● Exercise requirements: Scan the material for the word "panel" and return every matching line.

+++

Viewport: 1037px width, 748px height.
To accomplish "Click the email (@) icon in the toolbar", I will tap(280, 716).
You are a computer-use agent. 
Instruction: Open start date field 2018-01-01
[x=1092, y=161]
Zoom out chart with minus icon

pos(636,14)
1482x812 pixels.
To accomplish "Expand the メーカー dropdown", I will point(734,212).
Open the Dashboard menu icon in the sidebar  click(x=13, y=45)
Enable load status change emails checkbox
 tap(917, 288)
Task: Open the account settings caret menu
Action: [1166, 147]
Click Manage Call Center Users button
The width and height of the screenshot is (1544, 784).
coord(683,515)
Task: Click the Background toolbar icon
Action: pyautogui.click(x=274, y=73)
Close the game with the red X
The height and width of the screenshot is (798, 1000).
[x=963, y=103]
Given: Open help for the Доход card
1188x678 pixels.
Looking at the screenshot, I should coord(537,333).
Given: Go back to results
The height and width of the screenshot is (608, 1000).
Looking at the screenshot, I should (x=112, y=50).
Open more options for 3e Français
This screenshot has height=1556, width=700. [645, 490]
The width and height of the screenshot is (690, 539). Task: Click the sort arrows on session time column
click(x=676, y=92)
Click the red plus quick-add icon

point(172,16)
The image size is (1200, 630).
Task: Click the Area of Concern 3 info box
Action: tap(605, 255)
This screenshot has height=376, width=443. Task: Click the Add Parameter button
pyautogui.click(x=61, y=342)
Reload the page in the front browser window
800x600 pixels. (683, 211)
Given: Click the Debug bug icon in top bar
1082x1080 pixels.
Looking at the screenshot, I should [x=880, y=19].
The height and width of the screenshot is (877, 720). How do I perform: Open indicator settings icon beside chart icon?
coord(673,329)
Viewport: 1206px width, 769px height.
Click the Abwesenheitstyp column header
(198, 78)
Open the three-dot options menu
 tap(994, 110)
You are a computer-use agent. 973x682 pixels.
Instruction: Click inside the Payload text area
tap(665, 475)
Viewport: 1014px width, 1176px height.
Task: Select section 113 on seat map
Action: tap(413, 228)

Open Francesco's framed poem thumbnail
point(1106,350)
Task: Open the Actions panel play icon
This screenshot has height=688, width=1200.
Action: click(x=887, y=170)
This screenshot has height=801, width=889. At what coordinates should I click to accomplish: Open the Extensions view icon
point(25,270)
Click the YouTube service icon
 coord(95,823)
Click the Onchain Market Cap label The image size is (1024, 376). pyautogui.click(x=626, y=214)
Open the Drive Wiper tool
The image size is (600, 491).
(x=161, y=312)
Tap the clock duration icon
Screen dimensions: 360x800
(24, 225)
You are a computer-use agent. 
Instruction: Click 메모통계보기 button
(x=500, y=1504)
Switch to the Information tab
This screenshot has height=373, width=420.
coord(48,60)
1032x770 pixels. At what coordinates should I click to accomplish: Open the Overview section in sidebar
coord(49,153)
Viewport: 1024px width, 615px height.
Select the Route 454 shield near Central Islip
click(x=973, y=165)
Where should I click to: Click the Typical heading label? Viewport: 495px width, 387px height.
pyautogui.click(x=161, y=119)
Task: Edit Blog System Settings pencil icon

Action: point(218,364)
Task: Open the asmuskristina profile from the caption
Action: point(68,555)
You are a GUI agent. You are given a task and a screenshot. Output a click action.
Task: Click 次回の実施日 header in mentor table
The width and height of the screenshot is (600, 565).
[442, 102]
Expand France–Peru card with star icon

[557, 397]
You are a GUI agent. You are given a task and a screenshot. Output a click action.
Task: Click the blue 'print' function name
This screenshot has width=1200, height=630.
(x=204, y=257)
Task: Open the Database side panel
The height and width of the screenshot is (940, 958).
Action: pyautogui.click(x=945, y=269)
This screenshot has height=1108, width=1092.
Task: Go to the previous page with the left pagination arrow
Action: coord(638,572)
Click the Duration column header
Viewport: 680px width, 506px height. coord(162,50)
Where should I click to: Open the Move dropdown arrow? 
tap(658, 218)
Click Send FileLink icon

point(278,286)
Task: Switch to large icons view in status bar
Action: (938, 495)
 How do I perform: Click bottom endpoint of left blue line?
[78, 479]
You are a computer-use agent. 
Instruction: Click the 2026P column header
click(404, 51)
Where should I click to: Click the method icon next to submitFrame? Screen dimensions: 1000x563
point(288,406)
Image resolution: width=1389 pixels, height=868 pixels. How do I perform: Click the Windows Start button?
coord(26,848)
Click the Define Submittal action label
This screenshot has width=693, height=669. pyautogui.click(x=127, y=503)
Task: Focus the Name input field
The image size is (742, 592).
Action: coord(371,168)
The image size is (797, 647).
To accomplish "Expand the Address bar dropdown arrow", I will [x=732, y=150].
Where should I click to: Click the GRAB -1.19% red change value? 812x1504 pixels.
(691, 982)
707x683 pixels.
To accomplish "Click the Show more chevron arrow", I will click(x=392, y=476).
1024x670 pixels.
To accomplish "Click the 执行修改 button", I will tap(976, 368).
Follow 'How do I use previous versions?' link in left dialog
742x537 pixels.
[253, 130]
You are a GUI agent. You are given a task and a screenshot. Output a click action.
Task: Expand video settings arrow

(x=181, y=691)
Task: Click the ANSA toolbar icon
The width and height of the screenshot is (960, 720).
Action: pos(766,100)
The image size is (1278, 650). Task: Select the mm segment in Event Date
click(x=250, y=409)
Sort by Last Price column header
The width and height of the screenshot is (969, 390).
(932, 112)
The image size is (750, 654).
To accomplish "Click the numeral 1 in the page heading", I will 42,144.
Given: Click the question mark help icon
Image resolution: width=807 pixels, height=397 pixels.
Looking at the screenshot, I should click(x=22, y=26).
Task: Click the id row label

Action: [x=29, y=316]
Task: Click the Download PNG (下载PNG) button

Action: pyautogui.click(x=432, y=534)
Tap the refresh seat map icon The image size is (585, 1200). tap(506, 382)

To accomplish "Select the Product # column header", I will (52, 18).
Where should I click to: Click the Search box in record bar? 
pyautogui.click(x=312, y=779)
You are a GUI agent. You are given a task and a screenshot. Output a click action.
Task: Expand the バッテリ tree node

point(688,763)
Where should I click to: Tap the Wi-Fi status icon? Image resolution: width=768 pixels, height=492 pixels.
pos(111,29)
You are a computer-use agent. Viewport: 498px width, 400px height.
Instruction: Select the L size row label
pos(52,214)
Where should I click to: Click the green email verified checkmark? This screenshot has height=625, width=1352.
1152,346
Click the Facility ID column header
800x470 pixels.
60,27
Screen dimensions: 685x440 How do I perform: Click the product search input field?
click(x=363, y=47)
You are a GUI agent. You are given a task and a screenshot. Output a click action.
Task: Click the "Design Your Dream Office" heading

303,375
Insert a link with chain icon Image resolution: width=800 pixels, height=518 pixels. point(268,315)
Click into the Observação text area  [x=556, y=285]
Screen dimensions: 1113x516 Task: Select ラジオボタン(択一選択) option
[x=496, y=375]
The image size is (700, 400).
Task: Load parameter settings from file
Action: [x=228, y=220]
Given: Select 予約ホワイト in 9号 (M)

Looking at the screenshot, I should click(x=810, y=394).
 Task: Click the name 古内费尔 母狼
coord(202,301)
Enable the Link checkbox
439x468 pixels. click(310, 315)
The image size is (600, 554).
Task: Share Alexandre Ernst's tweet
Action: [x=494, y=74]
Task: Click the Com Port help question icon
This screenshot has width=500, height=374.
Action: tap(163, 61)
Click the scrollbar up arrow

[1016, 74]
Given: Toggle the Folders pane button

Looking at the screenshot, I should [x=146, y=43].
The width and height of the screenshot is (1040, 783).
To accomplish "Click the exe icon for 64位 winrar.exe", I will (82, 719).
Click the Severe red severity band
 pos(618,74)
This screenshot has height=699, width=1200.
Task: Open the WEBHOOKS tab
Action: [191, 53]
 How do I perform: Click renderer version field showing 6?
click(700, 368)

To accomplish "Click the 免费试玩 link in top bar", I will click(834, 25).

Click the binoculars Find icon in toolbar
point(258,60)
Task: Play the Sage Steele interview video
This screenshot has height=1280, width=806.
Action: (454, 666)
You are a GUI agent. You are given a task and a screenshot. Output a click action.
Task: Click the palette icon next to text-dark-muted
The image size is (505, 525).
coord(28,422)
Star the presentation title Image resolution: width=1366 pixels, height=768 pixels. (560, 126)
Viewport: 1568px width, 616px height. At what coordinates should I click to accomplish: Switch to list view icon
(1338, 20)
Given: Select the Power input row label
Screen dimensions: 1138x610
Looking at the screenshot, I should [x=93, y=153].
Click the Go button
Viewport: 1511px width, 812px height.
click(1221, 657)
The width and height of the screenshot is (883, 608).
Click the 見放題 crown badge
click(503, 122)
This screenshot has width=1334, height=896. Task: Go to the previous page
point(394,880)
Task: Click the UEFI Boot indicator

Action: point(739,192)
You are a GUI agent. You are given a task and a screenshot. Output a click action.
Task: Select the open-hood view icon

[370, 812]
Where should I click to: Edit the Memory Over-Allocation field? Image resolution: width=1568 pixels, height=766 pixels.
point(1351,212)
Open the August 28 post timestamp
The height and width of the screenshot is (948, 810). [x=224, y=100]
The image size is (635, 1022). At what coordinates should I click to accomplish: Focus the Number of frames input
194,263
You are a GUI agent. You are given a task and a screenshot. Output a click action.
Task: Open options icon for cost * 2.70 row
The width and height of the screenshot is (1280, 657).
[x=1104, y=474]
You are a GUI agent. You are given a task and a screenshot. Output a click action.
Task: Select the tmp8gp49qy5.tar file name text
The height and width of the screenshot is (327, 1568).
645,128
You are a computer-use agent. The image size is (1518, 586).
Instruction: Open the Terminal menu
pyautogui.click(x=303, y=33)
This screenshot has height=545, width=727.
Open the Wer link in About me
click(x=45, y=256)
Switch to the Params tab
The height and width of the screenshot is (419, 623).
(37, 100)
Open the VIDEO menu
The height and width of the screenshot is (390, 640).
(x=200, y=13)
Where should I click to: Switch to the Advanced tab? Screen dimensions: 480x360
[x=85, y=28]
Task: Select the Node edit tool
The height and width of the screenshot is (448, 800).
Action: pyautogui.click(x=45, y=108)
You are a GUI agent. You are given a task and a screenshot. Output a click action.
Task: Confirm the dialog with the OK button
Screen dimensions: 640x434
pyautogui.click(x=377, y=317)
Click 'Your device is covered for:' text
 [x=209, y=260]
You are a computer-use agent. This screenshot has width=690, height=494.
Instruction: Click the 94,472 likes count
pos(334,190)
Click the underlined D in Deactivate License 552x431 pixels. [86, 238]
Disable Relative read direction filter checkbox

+++

● Solution:
Task: Open the Actions panel play icon
Task: Open the Database side panel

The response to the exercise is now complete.